Despite ho-hum reaction from the film critics, this is not a bad film, although it does suffer from slow pacing. In fact, as a remake it compares more favorably to its source material than THE RING does — at least in part because the Japanese version of DARK WATER is not as good as RINGU. It’s easy to see why an American producer would be attracted to the source material: the tale of divorced mother fighting for her daughter in a custody battle and fending off a malevolent ghost combines real-world believability with supernatural horror, providing a strong identification figure that could appeal to women and thus increase the film’s appeal to an audience not normally known to frequent genre films.
Unfortunately, the supernatural element is underplayed to the extent that the story almost became nothing more than a domestic drama with fly (i.e., ghost) in the ointment. Instead of supernatural manifestations, most of the “horror” resides in the grungy surroundings, which come to represent the state of mind of the protagonist. The film even emphasizes the psychological interpretation by casting the same child actress (Pela Haney-Jardine) as the ghost and as the mother character when she is seen in flashback as a young girl. It’s as if the film is saying that the ghost is spiritually the woman’s daughter
This causes some unnecessary confusion, and it deletes the horror. In the Japanese version of DARK WATER, director Hideo Nakata kept the ghost girl’s face mostly unseen (as he had done in RINGU), which helped lend her a menacing air. Walter Salles diminishes the threat by showing us the girl’s face — she simply is not that spooky. Worse, by making the two daughters look so much alike, the film overplays the mother’s inability to distinguish them, to the point that when the “shocking” revelation is made, viewers almost miss it, because the two girls look too much alike.
Fortunately, the film offers some compensation for these missteps. The atmosphere is extremely effective (thanks to the production designer and the cinematographer), and the cast is great. Jennifer Connelly is very moving as the strung-out mother. Brit Tim Roth is absolutely convincing as her sympathetic American lawyer. John C. Reilly does a wonderful job as the sleazebag slumlord who always pretends to be on top of everything but never lifts a finger as his property falls to pieces. And Pete Postlethwaite manages to register memorably in what could have been a thankless role, as the grumpy, slightly sinister repairman in the rundown building.
The screenplay has a few nice touches. It manages to make you care about what’s happening, and never succumbs to the temptation to throw the story out the window and plunge full bore into thriller mode (a tactic that destroyed HIDE AND SEEK, which has a slightly similar feel). This restrained approach pays off in the long run: establishing a sense of reality makes the intrusions of the supernatural that much more effective.

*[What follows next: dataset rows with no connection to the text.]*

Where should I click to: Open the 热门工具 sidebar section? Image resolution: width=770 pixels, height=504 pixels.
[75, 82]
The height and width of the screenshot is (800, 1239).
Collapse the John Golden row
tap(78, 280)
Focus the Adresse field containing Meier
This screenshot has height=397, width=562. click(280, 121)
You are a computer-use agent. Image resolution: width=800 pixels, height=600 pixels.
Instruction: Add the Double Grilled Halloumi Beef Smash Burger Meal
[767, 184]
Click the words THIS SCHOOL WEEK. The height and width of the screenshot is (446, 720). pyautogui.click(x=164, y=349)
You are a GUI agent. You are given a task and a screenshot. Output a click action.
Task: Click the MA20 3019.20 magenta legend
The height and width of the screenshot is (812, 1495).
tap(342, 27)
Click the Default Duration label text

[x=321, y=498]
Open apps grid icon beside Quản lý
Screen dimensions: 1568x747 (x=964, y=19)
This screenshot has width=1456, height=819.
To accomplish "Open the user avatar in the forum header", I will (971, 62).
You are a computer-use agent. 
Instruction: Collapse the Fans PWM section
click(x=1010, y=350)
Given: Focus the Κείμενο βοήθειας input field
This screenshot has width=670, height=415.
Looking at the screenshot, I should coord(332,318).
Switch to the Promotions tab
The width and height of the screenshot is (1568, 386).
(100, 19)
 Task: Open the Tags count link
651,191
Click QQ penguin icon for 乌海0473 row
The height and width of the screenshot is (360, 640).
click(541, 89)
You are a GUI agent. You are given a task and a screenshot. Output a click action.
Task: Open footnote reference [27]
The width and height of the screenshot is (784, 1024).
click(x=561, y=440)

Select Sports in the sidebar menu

The film also deserves some credit for massaging the usual Hollywood clichés. Inevitably, the former spouse has to be cast in a bad light in order to fuel the drama. DARK WATER certainly does this, at first, but near the end the script works hard to show the warring spouses coming to some kind of mutual understanding, if not reconciliation, and the scene really works toward making the story feel believable, not contrived for maximum melodrama at the expense of credibility.
Although not as financially successful as the American version of THE RING, DARK WATER is probably the better movie; at least, it does a better job of standing up on its own terms in comparison to the Japanese original. As a horror film, it is a bit of a disappointment, but it works fairly well as a dramatic psychological thriller with some supernatural elements.
The film may feel like a bit of a rehash: not only is it a remake, but also Hideo Nakata stole some of its thunder when he directed THE RING TWO, which incorporated many elements he had used in the Japanese version of DARK WATER. Yet the American remake of DARK WATER still emerges as the superior film; especially, it gets points for remaining true to the bittersweet spirit of the original ending, which offered a sad but touching silver lining to a very dark cloud.
DARK WATER, like THE RING, is a remake of a Japanese horror film. Both Japanese films were based on novel by Koji Suzuki, and both were directed by Hideo Nakata. Although the remake of THE RING was directed by Gore Verbinski, THE RING TWO was directed by Nakata. Apparently bored with THE RING mythology, Nakata (working with screenwriter Ehren Kruger) turned RING TWO into an unofficial remake of DARK WATER. Both films feature a mother protecting her child from a waterlogged ghost that wants to find a surrogate mother and thus enjoy the happy childhood that was cruelly denied her during life.
DARK WATER (2005). Directed by Walter Salles. Screenplay by Rafael Yglesias, based onthe novel by Koji Suzuki and the film scripted by Hideo Nakata and Takashige Ichise. Cast: Jennifer Connelly, John C. Reilly, Tim Roth, Dougray Scott, Pete Postlethwaite, Camryn Manheim, Ariel Gade, Pela Haney-Jardine.